The task :: Nothing in the records may be left out; restate them word for word.

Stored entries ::
-- Opening Marker --
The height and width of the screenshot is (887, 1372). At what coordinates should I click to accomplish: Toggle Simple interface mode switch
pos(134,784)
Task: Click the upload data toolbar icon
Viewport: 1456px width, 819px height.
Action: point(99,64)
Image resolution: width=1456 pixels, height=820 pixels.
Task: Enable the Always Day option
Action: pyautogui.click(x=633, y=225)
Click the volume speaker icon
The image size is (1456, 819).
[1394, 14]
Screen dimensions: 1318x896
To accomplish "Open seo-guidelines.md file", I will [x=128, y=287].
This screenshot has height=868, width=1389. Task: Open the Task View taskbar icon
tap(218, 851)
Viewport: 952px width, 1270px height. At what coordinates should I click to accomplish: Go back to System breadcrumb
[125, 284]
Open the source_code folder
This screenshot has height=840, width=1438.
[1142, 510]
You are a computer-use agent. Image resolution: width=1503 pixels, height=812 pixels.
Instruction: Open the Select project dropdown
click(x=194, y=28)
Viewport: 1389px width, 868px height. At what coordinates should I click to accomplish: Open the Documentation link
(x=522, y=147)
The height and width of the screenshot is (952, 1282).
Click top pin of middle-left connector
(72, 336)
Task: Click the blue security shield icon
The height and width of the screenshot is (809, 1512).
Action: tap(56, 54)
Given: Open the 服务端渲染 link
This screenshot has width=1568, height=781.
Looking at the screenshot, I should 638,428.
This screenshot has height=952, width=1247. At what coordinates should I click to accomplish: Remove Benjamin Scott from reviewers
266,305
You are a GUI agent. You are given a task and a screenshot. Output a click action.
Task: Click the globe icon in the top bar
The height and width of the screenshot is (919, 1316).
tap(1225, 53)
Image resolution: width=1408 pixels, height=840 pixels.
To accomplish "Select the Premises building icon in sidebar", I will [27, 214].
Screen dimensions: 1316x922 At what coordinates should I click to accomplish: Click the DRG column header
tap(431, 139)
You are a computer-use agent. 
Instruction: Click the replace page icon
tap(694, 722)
-- Closing Marker --
Task answer ::
The height and width of the screenshot is (887, 1372). At what coordinates should I click to accomplish: Toggle Simple interface mode switch
pos(134,784)
Task: Click the upload data toolbar icon
Viewport: 1456px width, 819px height.
Action: point(99,64)
Image resolution: width=1456 pixels, height=820 pixels.
Task: Enable the Always Day option
Action: pyautogui.click(x=633, y=225)
Click the volume speaker icon
The image size is (1456, 819).
[1394, 14]
Screen dimensions: 1318x896
To accomplish "Open seo-guidelines.md file", I will [x=128, y=287].
This screenshot has height=868, width=1389. Task: Open the Task View taskbar icon
tap(218, 851)
Viewport: 952px width, 1270px height. At what coordinates should I click to accomplish: Go back to System breadcrumb
[125, 284]
Open the source_code folder
This screenshot has height=840, width=1438.
[1142, 510]
You are a computer-use agent. Image resolution: width=1503 pixels, height=812 pixels.
Instruction: Open the Select project dropdown
click(x=194, y=28)
Viewport: 1389px width, 868px height. At what coordinates should I click to accomplish: Open the Documentation link
(x=522, y=147)
The height and width of the screenshot is (952, 1282).
Click top pin of middle-left connector
(72, 336)
Task: Click the blue security shield icon
The height and width of the screenshot is (809, 1512).
Action: tap(56, 54)
Given: Open the 服务端渲染 link
This screenshot has width=1568, height=781.
Looking at the screenshot, I should 638,428.
This screenshot has height=952, width=1247. At what coordinates should I click to accomplish: Remove Benjamin Scott from reviewers
266,305
You are a GUI agent. You are given a task and a screenshot. Output a click action.
Task: Click the globe icon in the top bar
The height and width of the screenshot is (919, 1316).
tap(1225, 53)
Image resolution: width=1408 pixels, height=840 pixels.
To accomplish "Select the Premises building icon in sidebar", I will [27, 214].
Screen dimensions: 1316x922 At what coordinates should I click to accomplish: Click the DRG column header
tap(431, 139)
You are a computer-use agent. 
Instruction: Click the replace page icon
tap(694, 722)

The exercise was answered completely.